For Dithered Patterns:

  1. Place some shapes on a transparent layer, as shown here:
    A screenshot of Photoshop showing three shapes inside.

  2. Next, we apply the desired layer effect.
    In this case, we want to start off with an Outer Glow, with the Blend Mode set to "Dissolve".
    A screenshot of Photoshop with the layer effects menu open.
    • If you're going to have overlapping shapes on separate layers, you may want to consider using a combination of layers and effects to change the appearance.
    • Examples:
      Two overlapping circles, with no border between them.
      No additional layers or effects or added to either circle.
      Two overlapping circles, with a dithered border inside the larger one.
      The first circle was duplicated, its fill opacity set to 0%, with an added Inner Glow effect (where the blend mode set to "Dissolve").
      Two overlapping circles, both with a dithered border inside.
      Both shapes have been duplicated, with 0% fill opacity, and Inner Glows on each.

  3. Finally, we flatten the layers!
    Once you flatten your chosen layers, you can define it as a brush, make it transparent, whatever.
    Usually, I convert to bitmap and back to Greyscale before making brushes.

    A comparison of the shapes before and after the final merge.
    Not to mention, things usually look a lot nicer zoomed out when you merge your layers.

For Tone Patterns:

  1. We start out much the same as previously, but instead of using the "Dissolve" blend mode on the glow, we just set it to "Normal". The Layer Style window in Photoshop CS5, with various settings.

  2. After that, we change the image mode to Bitmap, under "Image" -> "Mode" -> "Bitmap". You may need to first change your image mode to Grayscale.
    Since this is supposed to be a tone effect, "Halftone Screen" will suffice for the method.
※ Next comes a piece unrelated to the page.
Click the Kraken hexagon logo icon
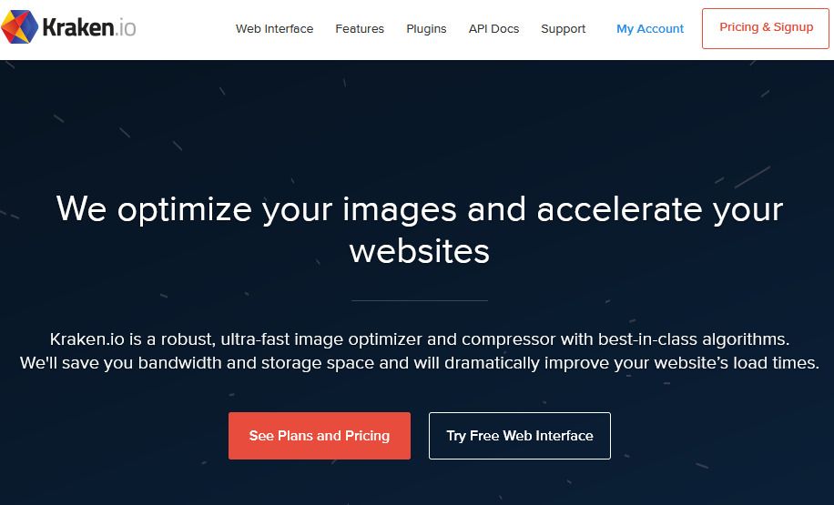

You'll see some other settings after this -- play around and see what you like!
    Image Menu in Photoshop CS5 is displayed
    *Note: Adjust the resolution settings to match what you need it to be output as! I find Bitmap mode works BEST with high resolution images!

  3. That's it! You have your tone results!
    Tone Bubbles
    You might want to consider going back to greyscale mode if you need layers, transparency, and other features.